México ha dado un paso sin precedentes en materia de bienestar animal con la liberación de 350 delfines que vivían en cautiverio y participaban en espectáculos acuáticos. La medida, impulsada por la llamada Ley Mincho, supone el fin de los shows con mamíferos marinos y abre una nueva etapa para estos animales, que serán trasladados a santuarios y corrales marinos bajo cuidados especializados.

Según informa Subrayado MX, la nueva normativa prohíbe expresamente las acrobacias, la reproducción con fines comerciales y la llegada de nuevos ejemplares a instalaciones de cautiverio. También elimina el uso de estanques de hormigón (concreto) y fija un plazo máximo de 18 meses para reubicar a los delfines en espacios de agua salada, con atención veterinaria de por vida.

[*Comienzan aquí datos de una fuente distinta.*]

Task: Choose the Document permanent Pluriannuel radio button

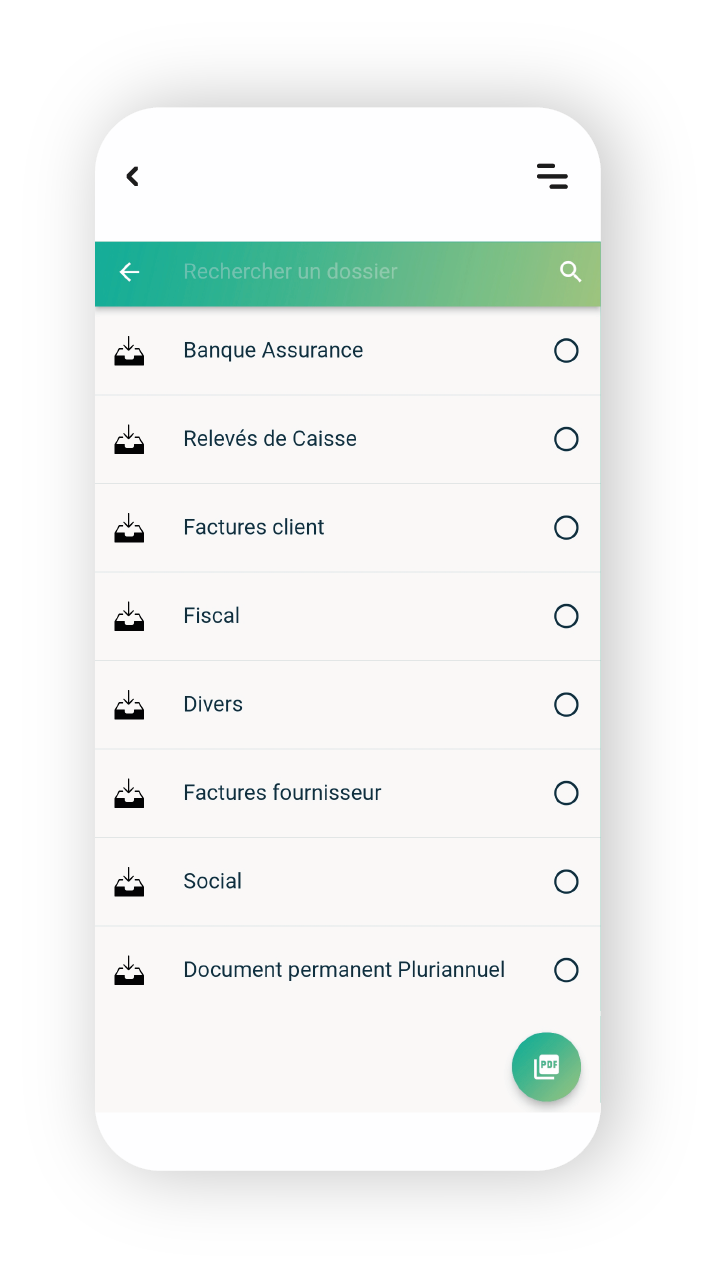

La ley debe su nombre a Mincho, un delfín que sufrió un grave accidente en 2020 durante un espectáculo en la Riviera Maya y que, pese a su estado, fue obligado a seguir actuando. La difusión posterior de las imágenes generó una fuerte indignación social y dio impulso a una iniciativa legislativa promovida por la organización Animal Heroes.

Durante décadas, los delfines en México fueron utilizados como atractivo turístico, obligados a realizar rutinas en piscinas reducidas y en condiciones alejadas de su hábitat natural. Con esta decisión, el país busca corregir esa práctica y alinearse con una tendencia internacional que prioriza el respeto a la vida marina.

El Gobierno mexicano subraya que la Ley Mincho marca un antes y un después en la protección de los mamíferos marinos y refuerza el compromiso del país con un modelo turístico más ético y sostenible, en el que el bienestar animal deja de ser un eslogan para convertirse en una obligación legal.